[Items from a data source]

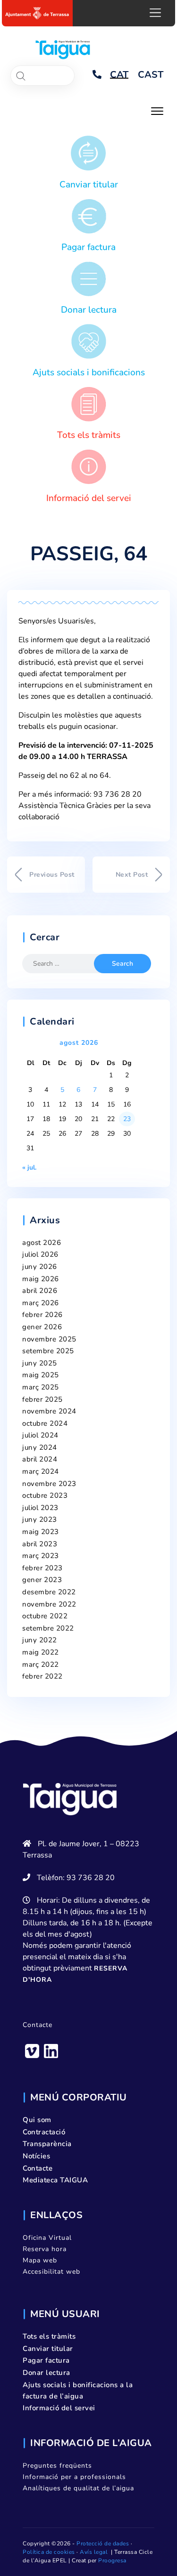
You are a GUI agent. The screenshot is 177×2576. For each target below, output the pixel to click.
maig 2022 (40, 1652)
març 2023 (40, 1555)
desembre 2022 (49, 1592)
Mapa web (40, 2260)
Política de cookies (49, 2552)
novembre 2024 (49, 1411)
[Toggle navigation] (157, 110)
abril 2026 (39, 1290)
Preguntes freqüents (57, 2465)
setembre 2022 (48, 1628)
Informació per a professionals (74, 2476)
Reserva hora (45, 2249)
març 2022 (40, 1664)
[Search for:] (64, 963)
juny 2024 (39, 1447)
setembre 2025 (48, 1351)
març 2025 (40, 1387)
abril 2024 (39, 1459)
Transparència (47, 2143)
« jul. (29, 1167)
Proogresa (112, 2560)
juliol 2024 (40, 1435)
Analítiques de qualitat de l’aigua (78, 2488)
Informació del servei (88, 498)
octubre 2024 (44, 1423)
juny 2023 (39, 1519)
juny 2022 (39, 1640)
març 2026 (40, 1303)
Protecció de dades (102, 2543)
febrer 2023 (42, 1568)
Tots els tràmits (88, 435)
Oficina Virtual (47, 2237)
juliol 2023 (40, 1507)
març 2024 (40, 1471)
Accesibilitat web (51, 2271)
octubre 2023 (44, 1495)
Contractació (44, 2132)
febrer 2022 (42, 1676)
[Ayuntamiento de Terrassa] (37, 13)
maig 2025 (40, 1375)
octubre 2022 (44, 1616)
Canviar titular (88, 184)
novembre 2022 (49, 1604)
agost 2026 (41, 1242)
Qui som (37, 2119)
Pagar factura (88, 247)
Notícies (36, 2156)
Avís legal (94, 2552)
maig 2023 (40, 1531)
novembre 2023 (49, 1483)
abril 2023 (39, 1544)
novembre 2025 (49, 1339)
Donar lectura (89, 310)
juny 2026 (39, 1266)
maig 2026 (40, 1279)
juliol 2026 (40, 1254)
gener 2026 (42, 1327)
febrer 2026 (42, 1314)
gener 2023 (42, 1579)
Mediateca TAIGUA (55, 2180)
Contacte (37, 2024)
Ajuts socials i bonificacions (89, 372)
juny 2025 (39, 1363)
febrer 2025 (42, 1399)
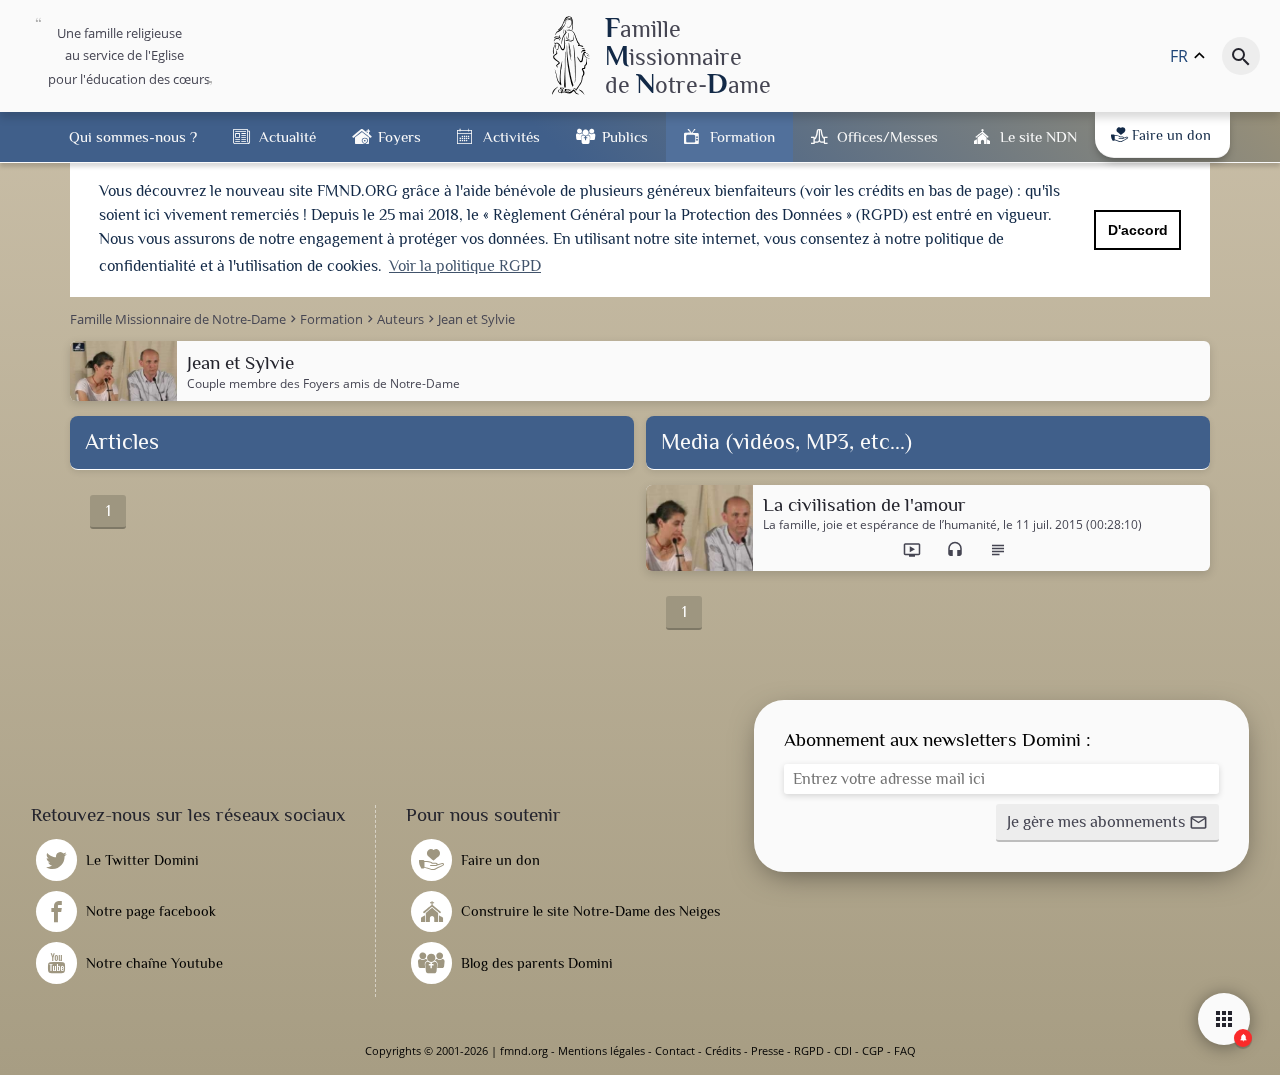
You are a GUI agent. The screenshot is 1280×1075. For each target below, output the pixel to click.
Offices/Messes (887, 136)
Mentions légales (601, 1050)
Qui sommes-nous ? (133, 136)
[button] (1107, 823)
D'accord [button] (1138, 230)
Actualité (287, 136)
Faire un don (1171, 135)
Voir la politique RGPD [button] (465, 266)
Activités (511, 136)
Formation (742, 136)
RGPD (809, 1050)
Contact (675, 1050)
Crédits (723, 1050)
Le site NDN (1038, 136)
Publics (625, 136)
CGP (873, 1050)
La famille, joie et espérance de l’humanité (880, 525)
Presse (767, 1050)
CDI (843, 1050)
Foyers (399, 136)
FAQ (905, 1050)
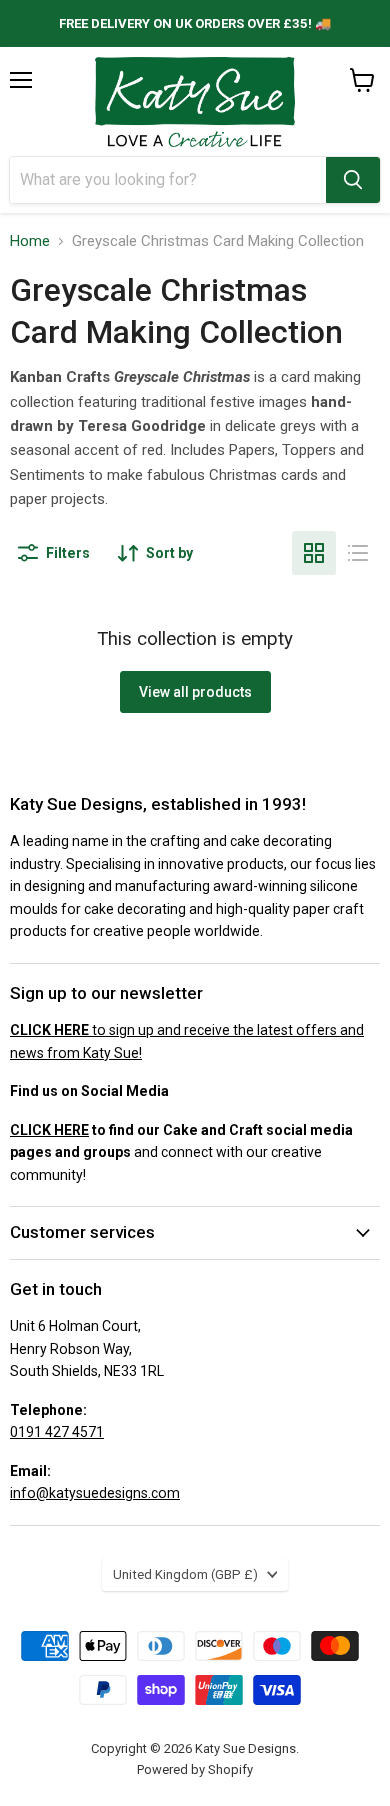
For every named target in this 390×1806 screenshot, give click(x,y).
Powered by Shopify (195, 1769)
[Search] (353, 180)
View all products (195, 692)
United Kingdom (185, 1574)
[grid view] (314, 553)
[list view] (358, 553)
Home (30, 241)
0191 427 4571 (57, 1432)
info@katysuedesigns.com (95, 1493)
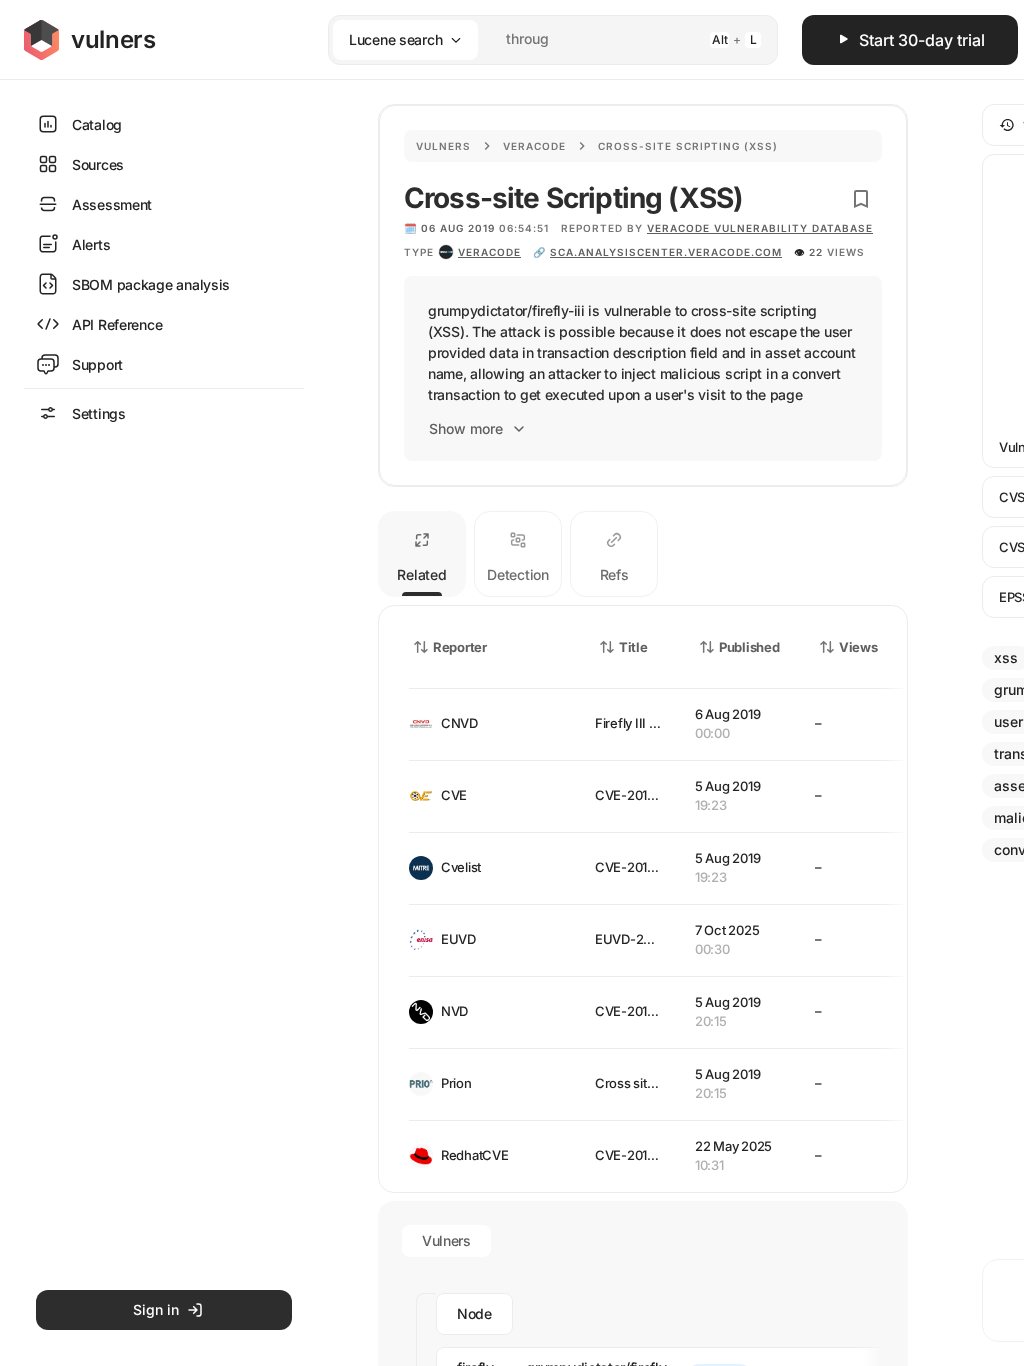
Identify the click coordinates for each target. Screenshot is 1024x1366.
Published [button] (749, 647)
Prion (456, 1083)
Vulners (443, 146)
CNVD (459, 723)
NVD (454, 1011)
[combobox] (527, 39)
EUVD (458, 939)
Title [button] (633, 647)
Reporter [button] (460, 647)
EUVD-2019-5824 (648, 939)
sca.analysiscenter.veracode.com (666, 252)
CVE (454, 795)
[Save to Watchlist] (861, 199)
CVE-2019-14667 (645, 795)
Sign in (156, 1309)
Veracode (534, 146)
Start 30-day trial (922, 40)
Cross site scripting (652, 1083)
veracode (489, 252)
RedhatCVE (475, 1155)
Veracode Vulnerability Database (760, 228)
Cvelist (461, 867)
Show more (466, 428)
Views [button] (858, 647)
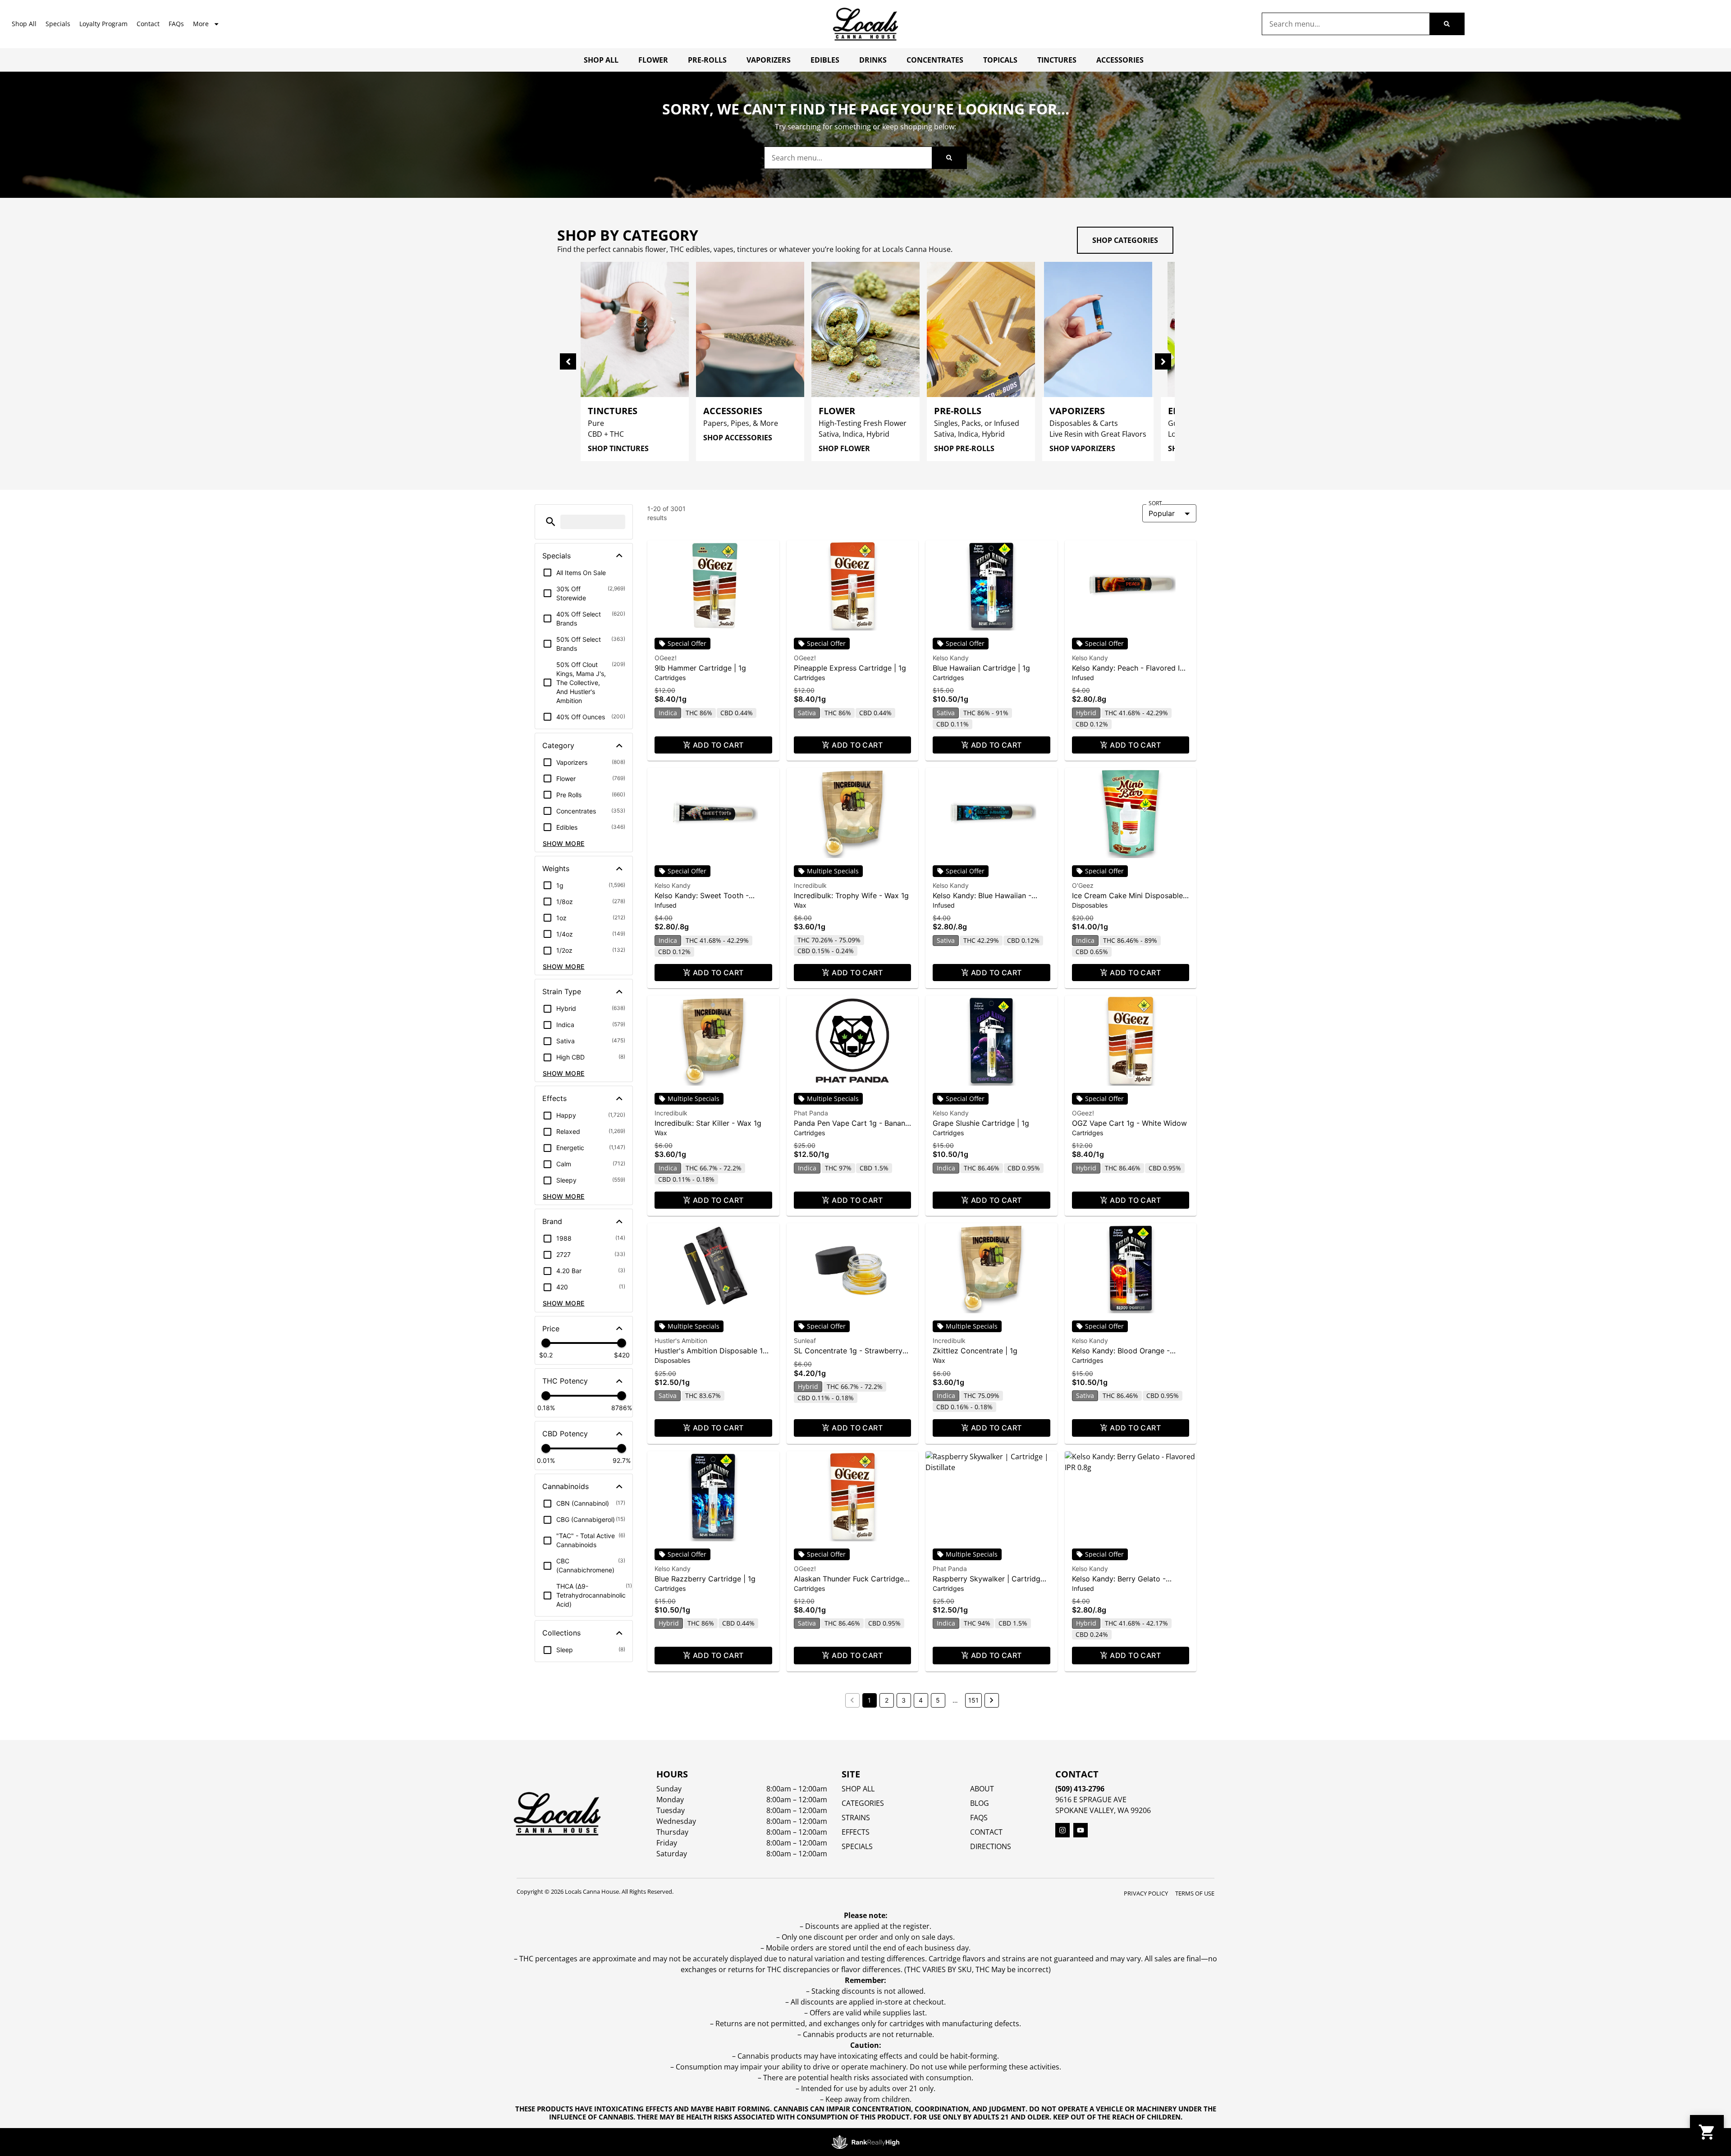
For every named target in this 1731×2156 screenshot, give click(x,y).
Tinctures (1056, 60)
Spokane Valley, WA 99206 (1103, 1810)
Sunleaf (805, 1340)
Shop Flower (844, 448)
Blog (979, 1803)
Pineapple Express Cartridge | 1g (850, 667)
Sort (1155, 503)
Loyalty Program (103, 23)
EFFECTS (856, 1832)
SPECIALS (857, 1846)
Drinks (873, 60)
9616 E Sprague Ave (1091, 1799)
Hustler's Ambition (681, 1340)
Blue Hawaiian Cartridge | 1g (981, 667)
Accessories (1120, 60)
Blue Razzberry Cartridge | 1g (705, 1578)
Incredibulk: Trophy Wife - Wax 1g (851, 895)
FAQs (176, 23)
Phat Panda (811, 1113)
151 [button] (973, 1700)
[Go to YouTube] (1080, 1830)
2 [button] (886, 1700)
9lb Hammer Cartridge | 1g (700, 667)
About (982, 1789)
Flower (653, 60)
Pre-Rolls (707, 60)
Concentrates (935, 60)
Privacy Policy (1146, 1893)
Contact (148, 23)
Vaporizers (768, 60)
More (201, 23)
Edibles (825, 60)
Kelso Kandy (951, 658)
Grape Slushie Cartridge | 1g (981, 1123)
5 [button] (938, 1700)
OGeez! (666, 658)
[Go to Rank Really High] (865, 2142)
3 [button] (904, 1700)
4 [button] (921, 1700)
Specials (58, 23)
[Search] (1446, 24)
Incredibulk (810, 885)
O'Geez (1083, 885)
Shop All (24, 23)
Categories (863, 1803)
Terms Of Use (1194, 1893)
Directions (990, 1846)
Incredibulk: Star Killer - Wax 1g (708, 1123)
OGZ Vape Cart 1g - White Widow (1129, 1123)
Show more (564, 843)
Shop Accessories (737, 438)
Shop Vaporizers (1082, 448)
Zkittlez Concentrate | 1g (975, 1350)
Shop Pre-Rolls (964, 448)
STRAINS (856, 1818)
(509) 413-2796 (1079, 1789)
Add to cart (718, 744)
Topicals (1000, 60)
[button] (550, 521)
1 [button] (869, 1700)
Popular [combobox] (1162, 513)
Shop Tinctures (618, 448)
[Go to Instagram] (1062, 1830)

What is expected = Since the pictures are not part of the copy, please transcribe only the lines above from the one with "juny 2024 (39, 1447)" through the one with "View all products (195, 692)", exactly and with both ends.

Result below =
juny 2024 (39, 1447)
setembre 2025 (48, 1351)
març 2025 (40, 1387)
abril 2024 (39, 1459)
Transparència (47, 2143)
« jul. (29, 1167)
Proogresa (112, 2560)
juliol 2024 (40, 1435)
Analítiques de qualitat de l’aigua (78, 2488)
Informació del servei (88, 498)
octubre 2024 (44, 1423)
juny 2023 (39, 1519)
juny 2022 (39, 1640)
març 2026 (40, 1303)
Protecció de dades (102, 2543)
febrer 2023 (42, 1568)
Tots els tràmits (88, 435)
Oficina Virtual (47, 2237)
juliol 2023 (40, 1507)
març 2024 (40, 1471)
Accesibilitat web (51, 2271)
octubre 2023 (44, 1495)
Contractació (44, 2132)
febrer 2022 (42, 1676)
[Ayuntamiento de Terrassa] (37, 13)
maig 2025 (40, 1375)
octubre 2022 (44, 1616)
Canviar titular (88, 184)
novembre 2022 (49, 1604)
agost 2026 (41, 1242)
Qui som (37, 2119)
Pagar factura (88, 247)
Notícies (36, 2156)
Avís legal (94, 2552)
maig 2023 (40, 1531)
novembre 2023 (49, 1483)
abril 2023 (39, 1544)
novembre 2025 (49, 1339)
Donar lectura (89, 310)
juny 2026 (39, 1266)
maig 2026 (40, 1279)
juliol 2026 (40, 1254)
gener 2026 (42, 1327)
febrer 2026 (42, 1314)
gener 2023 (42, 1579)
Mediateca TAIGUA (55, 2180)
Contacte (37, 2024)
Ajuts socials i bonificacions (89, 372)
juny 2025 (39, 1363)
febrer 2025 (42, 1399)
You are a GUI agent. The screenshot is 1280×1075. For each target below, output the pixel to click.
Offices/Messes (887, 136)
Mentions légales (601, 1050)
Qui sommes-nous ? (133, 136)
[button] (1107, 823)
D'accord [button] (1138, 230)
Actualité (287, 136)
Faire un don (1171, 135)
Voir la politique RGPD [button] (465, 266)
Activités (511, 136)
Formation (742, 136)
RGPD (809, 1050)
Contact (675, 1050)
Crédits (723, 1050)
Le site NDN (1038, 136)
Publics (625, 136)
CGP (873, 1050)
La famille, joie et espérance de l’humanité (880, 525)
Presse (767, 1050)
CDI (843, 1050)
Foyers (399, 136)
FAQ (905, 1050)
For every named target in this 390×1806 screenshot, give click(x,y).
Powered by Shopify (195, 1769)
[Search] (353, 180)
View all products (195, 692)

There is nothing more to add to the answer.